The A-Share markets in China are watched closely even though they are a captive market. For the most part, mainland Chinese investors have no ability to invest outside the domestic A-Share China markets and the rest of the world has no ability to invest in China’s mainland securities markets. The A-Shares are viewed as both a momentum based and policy driven market. Last weekend in Barron’s, Chris Wood of CLSA, called the A-Shares the most policy driven market in the world. He is looking for the A-Shares to catch up to the performance of Hong Kong based markets in order to believe that easing measures are being implemented in earnest. Last night, the A-Shares and the H-Shares were both up 2%.
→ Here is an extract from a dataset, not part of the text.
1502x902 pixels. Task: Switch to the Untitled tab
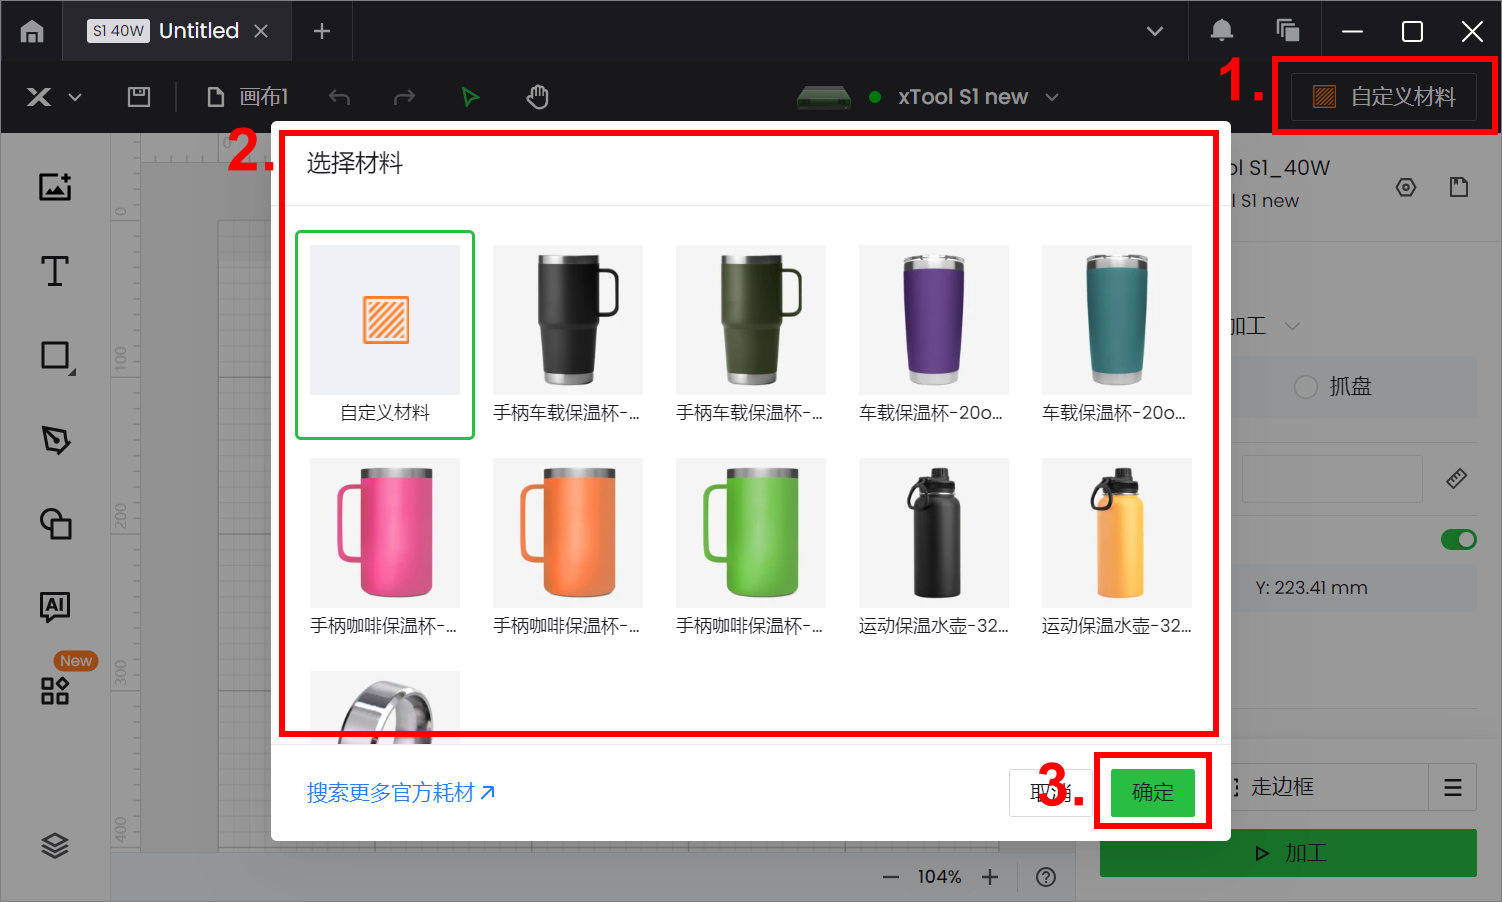[198, 31]
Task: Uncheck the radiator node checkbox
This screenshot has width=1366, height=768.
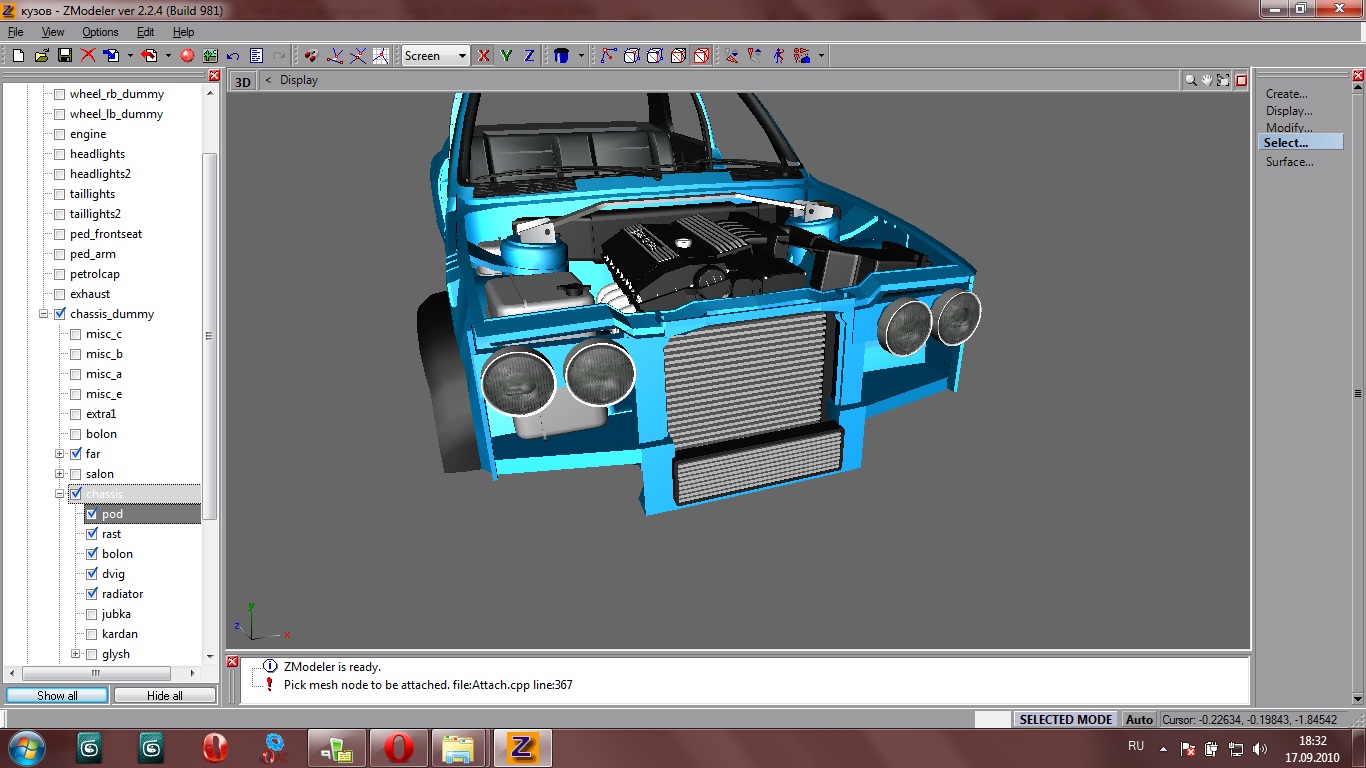Action: tap(92, 594)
China has moved sharply back into investor focus and may end up being the “tipping point” market for global markets in 2012. The slowdown in economic activity out of Europe is contributing to a reduction in Chinese GDP growth as Europe is China’s largest collective export market. The Chinese PMI has decelerated in November and there is anecdotal evidence of a slowdown in exports, machinery, and industrial demand. China has started the process of monetary policy easing by reducing reserve requirements but is only doing so tepidly. Credit growth and real estate prices have been reined in by the government and are important areas where easing is likely to take place in early 2012. Overnight, markets in China had their first meaningful rally in two-weeks. Moreover, the currency which has been gravitating towards the weaker end of the currency peg appreciated by 70 basis points verse the dollar last night. With the US economy performing solidly and Europe heading towards recession, the economic environment in China may tip the scales for the global economy.
If the US and China are both strong in 2012, it will be much easier to not focus on Europe, every day, all the time, for another year. If both Europe and China are exhibiting much weaker growth in 2012 relative to 2011, it will create another treacherous investment environment next year. Hopefully some of the speculation of policy easing and announcements of market friendly initiatives by the government provide hope that China can soft land, and the world can be on solid footing. Fingers crossed for 2012.